Pour les gestionnaires de portefeuilles alternatifs, l’intégration du risque lié à la durabilité était déjà présente, car il est clair que le risque lié au E, au S ou au G pourrait impacter la valeur des actifs ou le ciblage des entreprises.

La complexité pour tous les gestionnaires de portefeuilles sera plutôt de définir comment les décisions d’investir impactent négativement les critères de durabilité. «La clé d’une intégration réussie réside dans une approche étape par étape. Les gestionnaires devront avoir les moyens de leurs ambitions, mais aussi être conscients qu’ils ne pourront pas accéder à leurs objectifs aussi rapidement qu’ils le souhaiteraient. Ce sera un long parcours», conclut Stéphane Badey.

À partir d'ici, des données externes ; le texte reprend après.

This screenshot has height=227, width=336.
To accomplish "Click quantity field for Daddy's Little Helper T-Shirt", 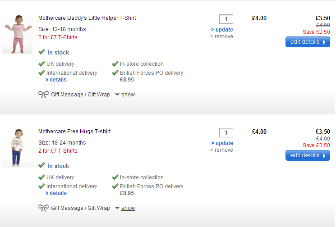I will [x=226, y=19].
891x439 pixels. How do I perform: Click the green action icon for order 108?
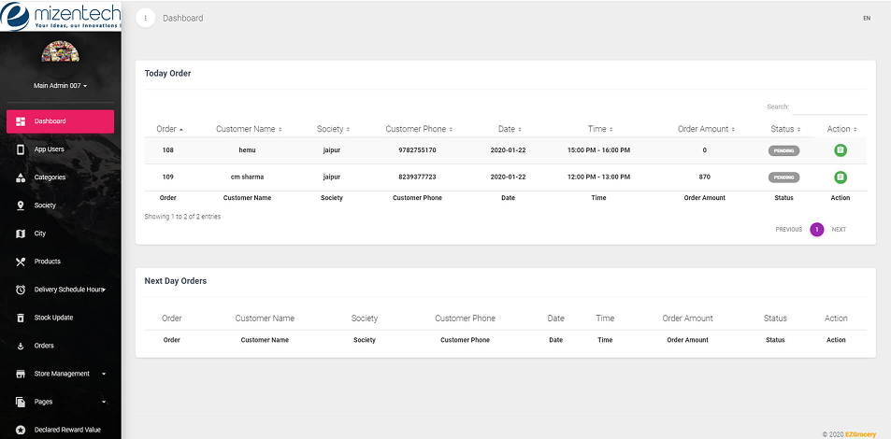tap(840, 150)
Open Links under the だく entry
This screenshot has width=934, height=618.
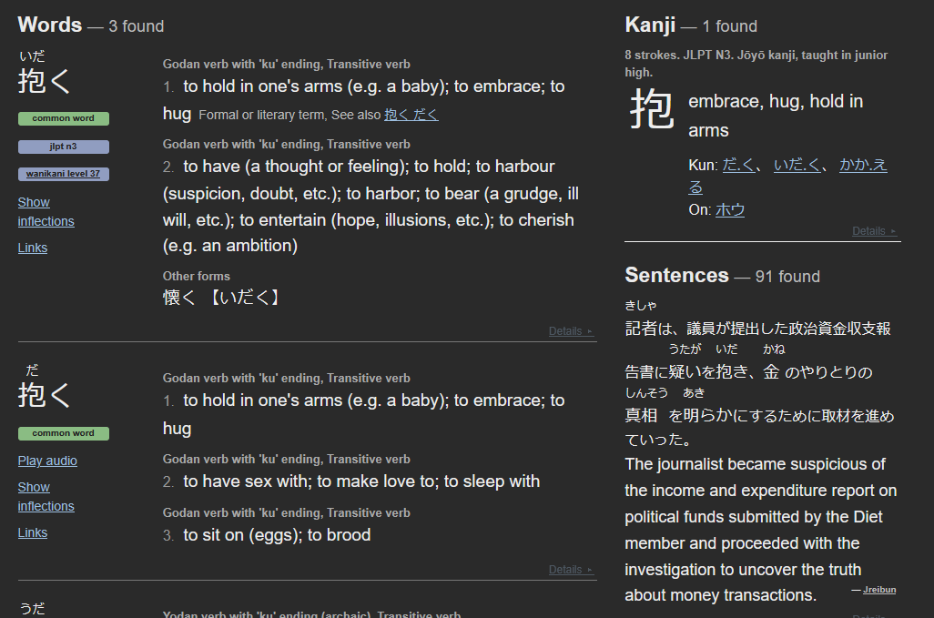[x=32, y=532]
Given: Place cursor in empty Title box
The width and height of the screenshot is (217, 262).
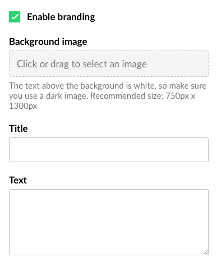Looking at the screenshot, I should (109, 150).
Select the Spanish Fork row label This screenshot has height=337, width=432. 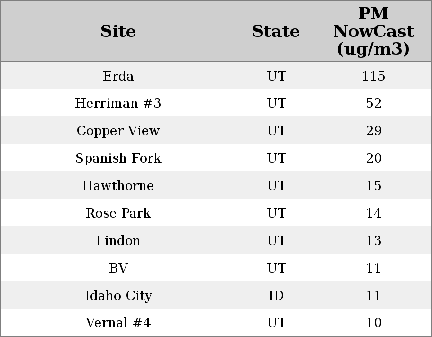[118, 158]

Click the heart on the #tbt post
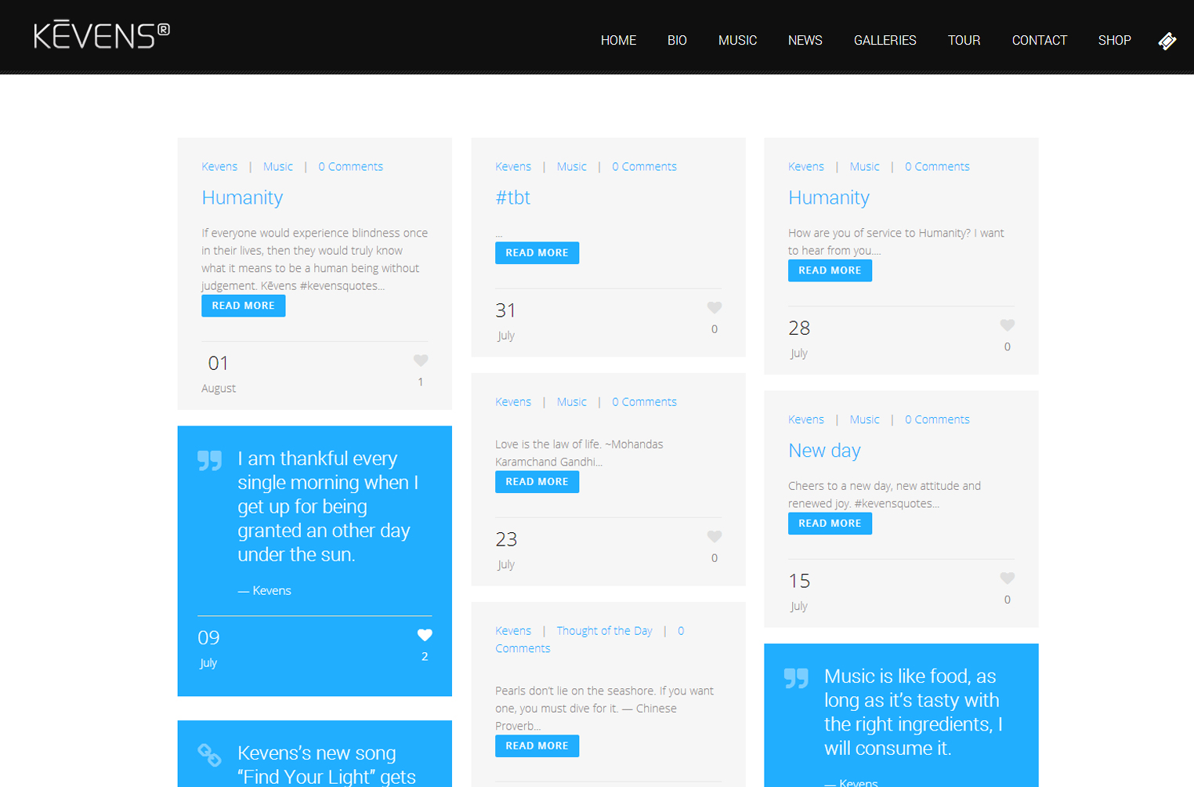[714, 308]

Quatre questions directes à Stéphane Badey

• La réglementation est-elle indispensable à la mise en œuvre?

Les asset managers n’ont pas attendu la réglementation pour commencer à proposer des produits financiers ESG. En revanche, ce qui est indispensable, c’est l’obligation de transparence envers les investisseurs et cela passe par une réglementation stricte.

À l’instar du Nutriscore qui ne change pas ce qu’il y a dans le produit, il en informe clairement les consommateurs.

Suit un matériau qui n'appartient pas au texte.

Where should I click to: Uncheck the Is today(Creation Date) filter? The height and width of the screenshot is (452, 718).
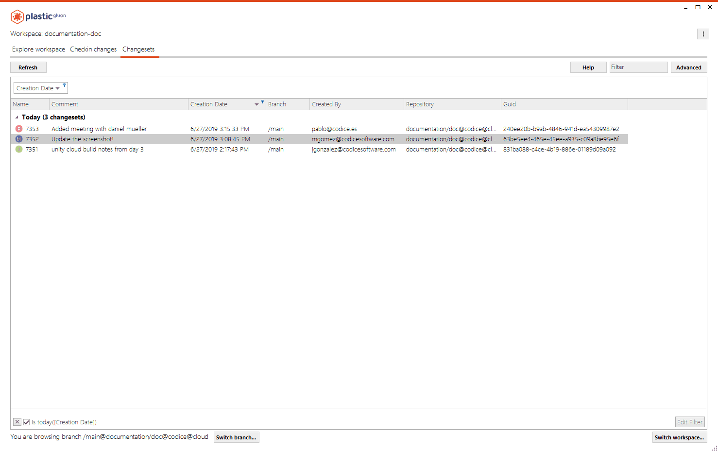click(x=26, y=422)
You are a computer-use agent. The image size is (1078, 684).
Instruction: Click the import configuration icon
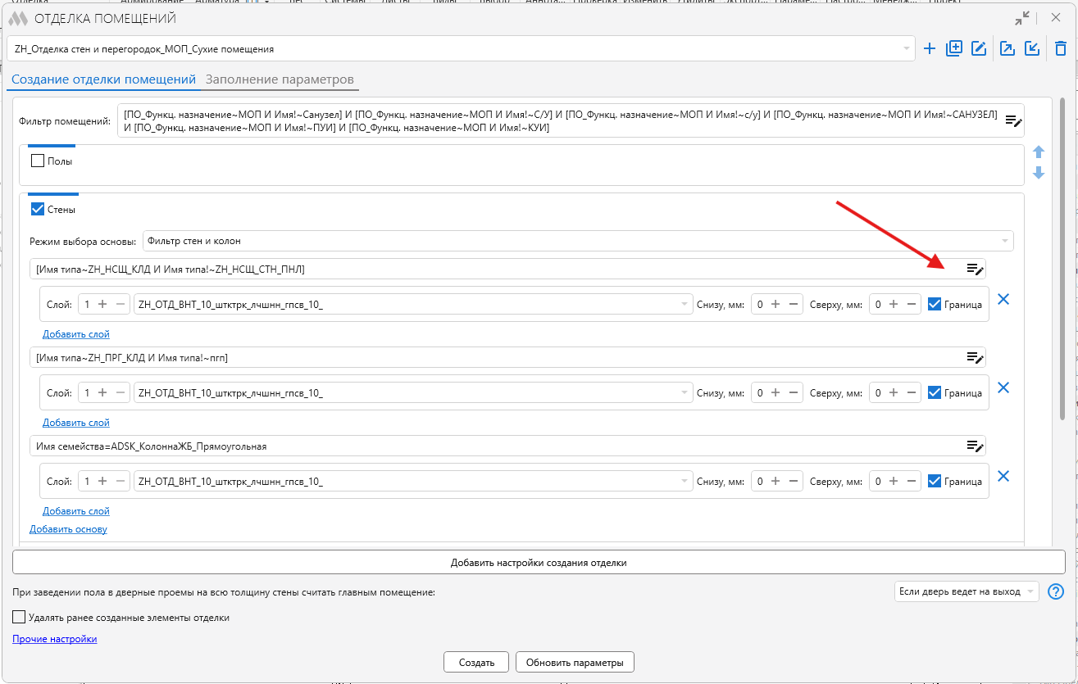1033,48
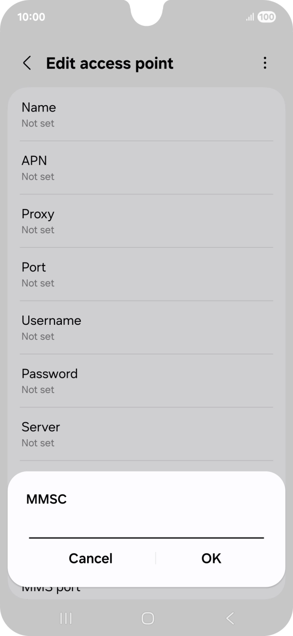Tap the Back button in navigation bar
The width and height of the screenshot is (293, 636).
[229, 618]
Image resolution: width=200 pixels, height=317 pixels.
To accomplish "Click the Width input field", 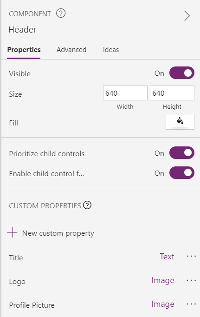I will (125, 93).
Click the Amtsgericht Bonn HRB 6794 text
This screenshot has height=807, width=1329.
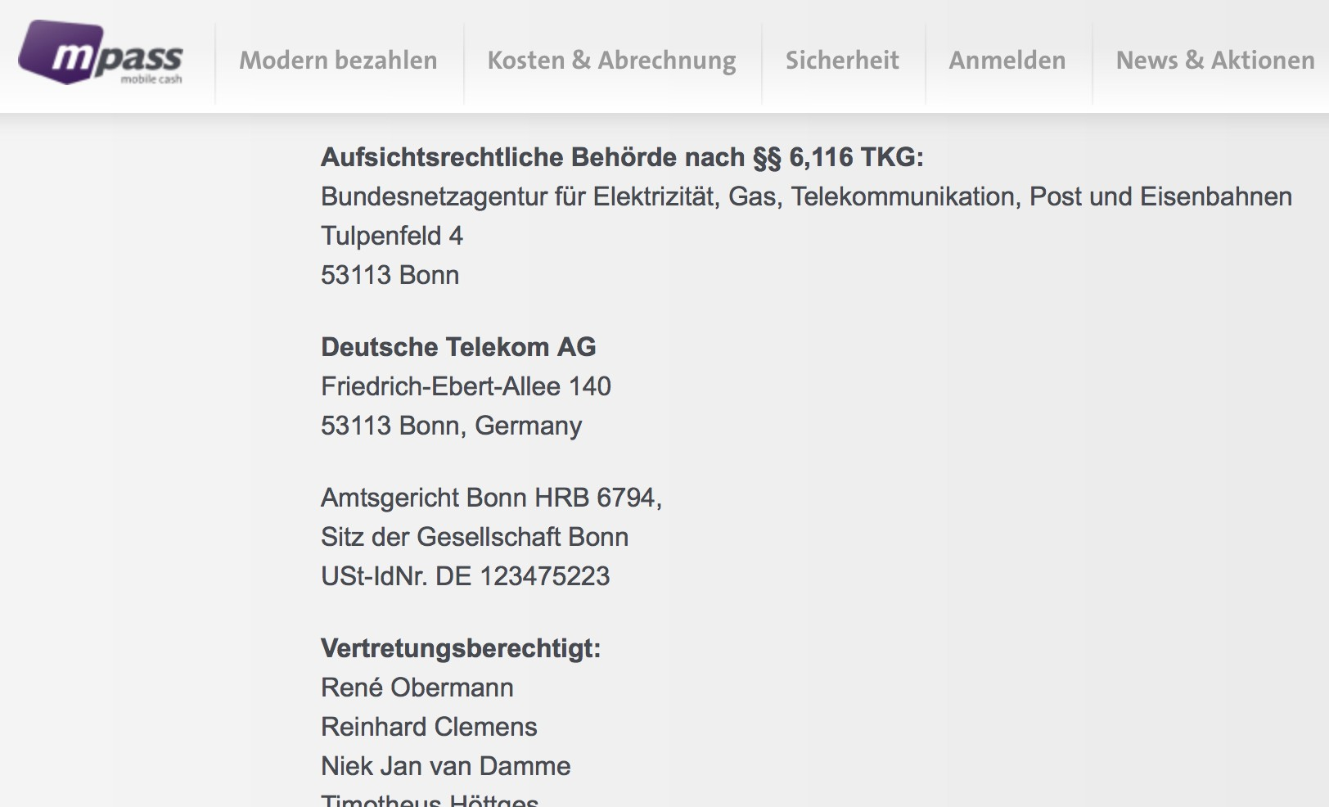coord(490,498)
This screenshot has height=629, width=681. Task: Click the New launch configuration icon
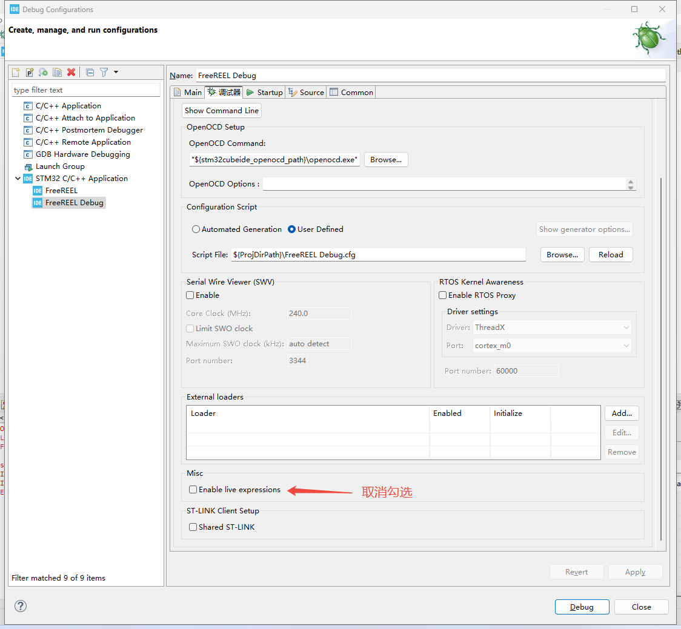(x=16, y=72)
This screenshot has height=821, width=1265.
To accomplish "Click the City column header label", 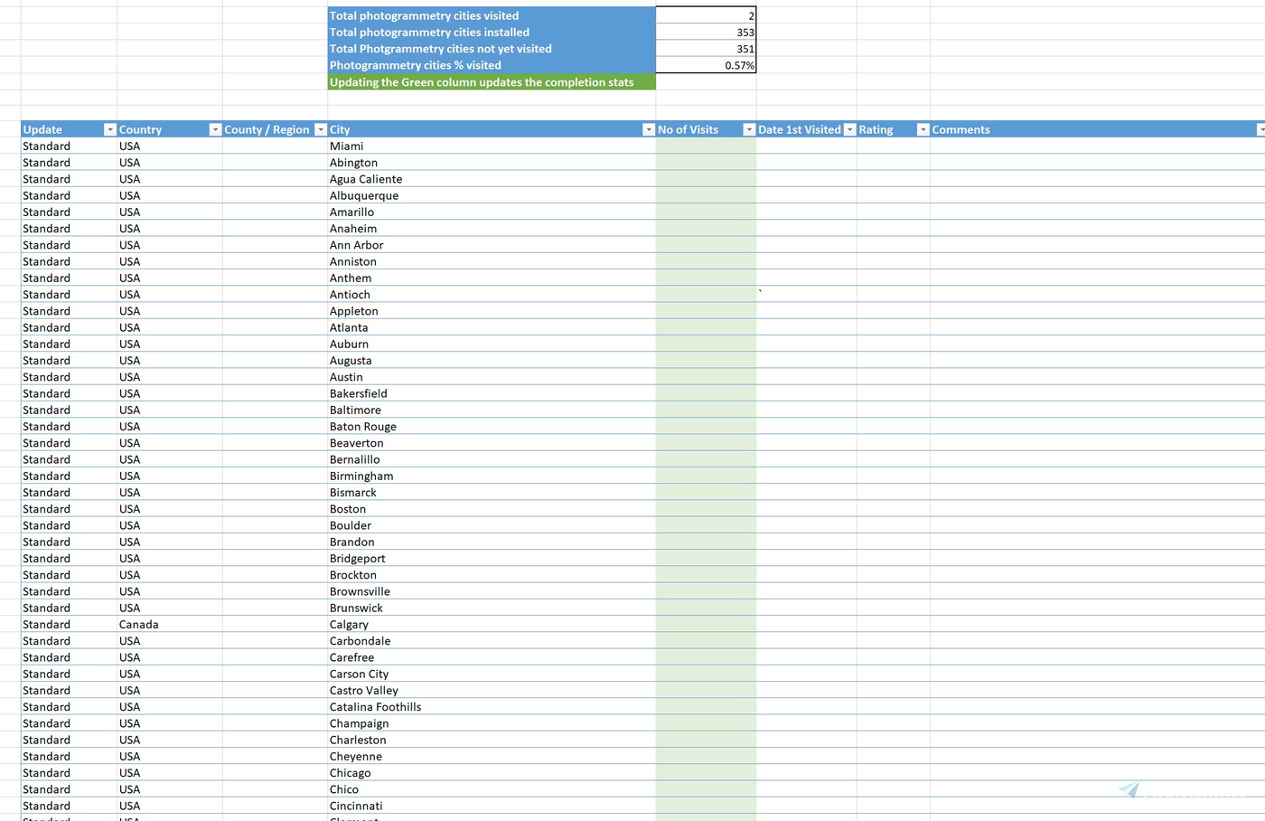I will point(339,129).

• Pourquoi la mise en œuvre de ces critères est-elle si complexe?

Car elle est ambitieuse et fait appel à des caractéristiques techniques que devront manipuler les gestionnaires d’actifs, notamment en ce qui concerne la notion d’adverse impact, définie par près de 35 critères parfois quantitatifs… ce qui peut les effrayer.

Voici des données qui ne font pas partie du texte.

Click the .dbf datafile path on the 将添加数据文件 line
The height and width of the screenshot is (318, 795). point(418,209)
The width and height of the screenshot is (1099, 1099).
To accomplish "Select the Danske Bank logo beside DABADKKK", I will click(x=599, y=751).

D’où la grande importance de la donnée pour pouvoir faire ce reporting. 

• Concrètement?

Prenons le cas des activités économiques produisant de grandes émissions de carbone. Pour effectuer cette décarbonisation de portefeuilles dont on parle aujourd’hui, le gestionnaire doit avoir des ‘metrics’ concernant des investissements dans des sociétés peu carbonées, ou alors dans des sociétés standards, mais avec le paiement d’une compensation carbone. L’objectif est donc le même, mais la méthodologie est différente.

• E=S=G?

Non je ne crois pas, mais il y a plusieurs façons de lire cet «acronyme». L’une d’entre elles appréhende la gouvernance comme une sorte de couche transversale entre le E et le S. Dans la réglementation actuelle, on a plutôt l’impression que la gouvernance doit soutenir les aspects environnementaux et sociaux. C’est donc plutôt quelque chose comme (E+S)=G.